(SOURCE RECORDS Opens)

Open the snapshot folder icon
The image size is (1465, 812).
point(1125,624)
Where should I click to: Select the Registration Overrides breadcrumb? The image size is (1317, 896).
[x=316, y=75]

(SOURCE RECORDS Closes)

Retype the records that precede this task, keeping them exactly the same.

Open the snapshot folder icon
The image size is (1465, 812).
point(1125,624)
Where should I click to: Select the Registration Overrides breadcrumb? The image size is (1317, 896).
[x=316, y=75]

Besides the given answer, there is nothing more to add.